By Catherine, a Children's National Patient
I was 16 when I got news that made my life crumble: I had Hodgkin lymphoma. I asked the oncologist if I was going to die. That was the first of 901 days I spent fighting cancer at Children’s National Hospital.
My team understood that I had a life outside the hospital that I wanted to cling to it as hard as I could. They adjusted the treatment schedule to give me the freedom to chase things I loved doing, such as dancing and going to school.
The hospital became part of my community and made me feel less alone. I bonded with new friends in the art room. I talked with kids my age in the teen room who could relate about cancer. I also had the same psychologist for three years — that was huge. She was there when I was diagnosed and was with me through every new treatment.
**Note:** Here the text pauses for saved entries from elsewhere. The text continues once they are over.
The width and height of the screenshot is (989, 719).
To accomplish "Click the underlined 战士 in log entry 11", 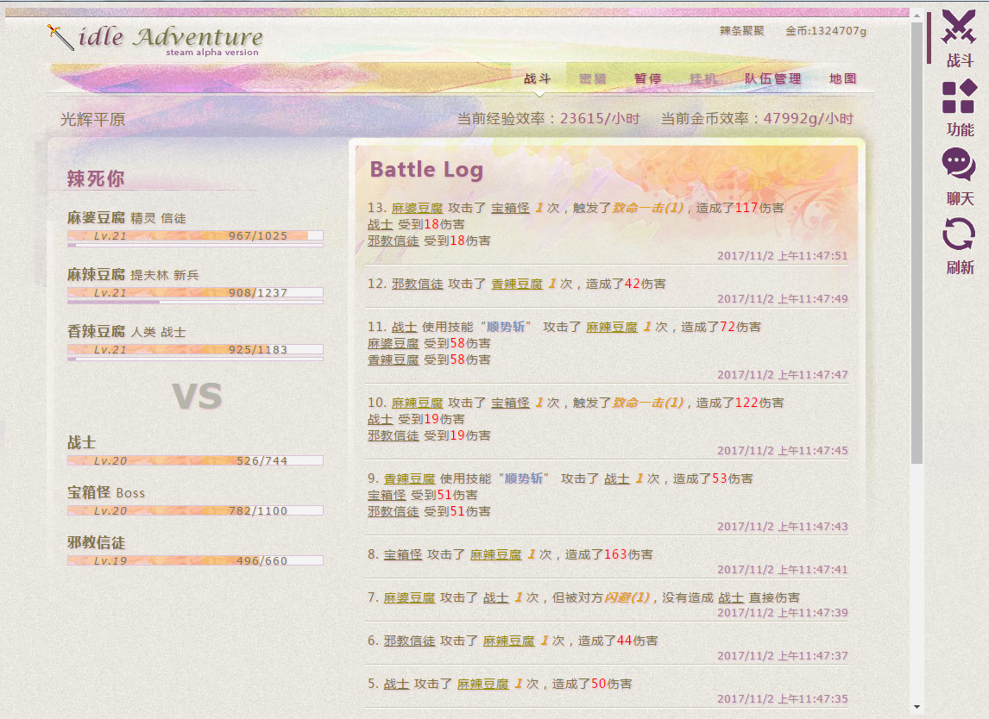I will pyautogui.click(x=404, y=327).
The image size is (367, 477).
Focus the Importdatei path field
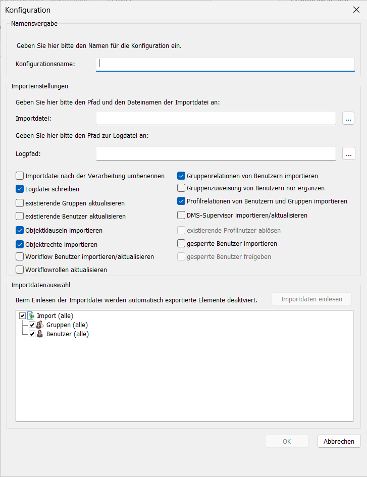pos(216,119)
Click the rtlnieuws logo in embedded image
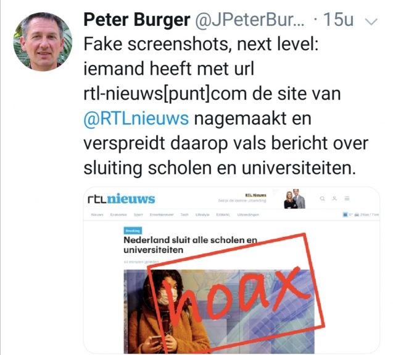This screenshot has width=393, height=355. [x=122, y=199]
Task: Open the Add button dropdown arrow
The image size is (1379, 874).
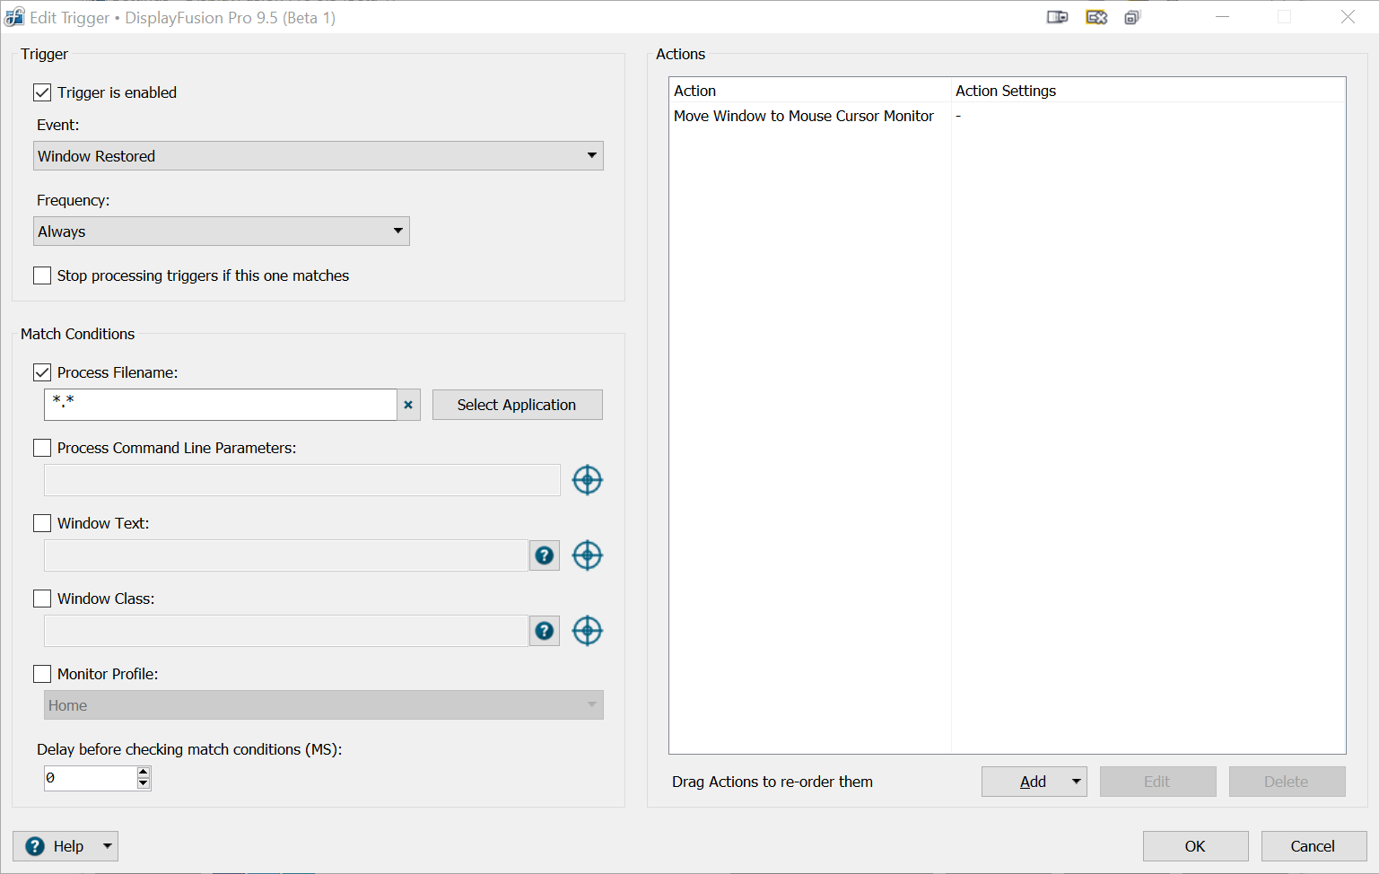Action: coord(1076,782)
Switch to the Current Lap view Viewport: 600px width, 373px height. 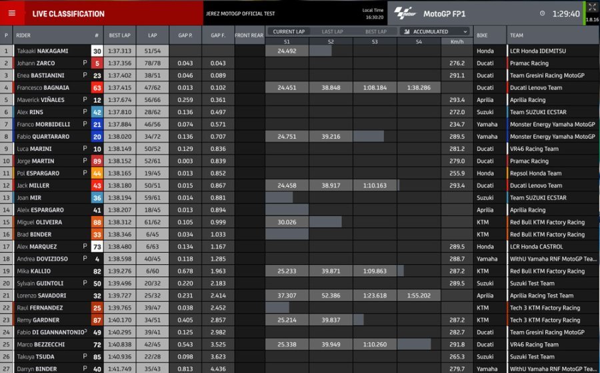pyautogui.click(x=289, y=31)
She cared about me as a whole person and was always there when I needed her, even just for a hug. She understood the science of my disease and how it impacted my emotions and my mental state.
Having lymphoma meant the most awful kind of uncertainty. I didn’t know if the chemo would work, if my friends who were also patients would live or if I would ever be able to go to college. I had no idea if I had a future. But on day 901, Dr. Shana Jacobs told us my most recent scan was free of cancer. That night, my family celebrated.
My community at Children’s National always made the hard stuff easier. They stuck by me. For that, I will always be grateful.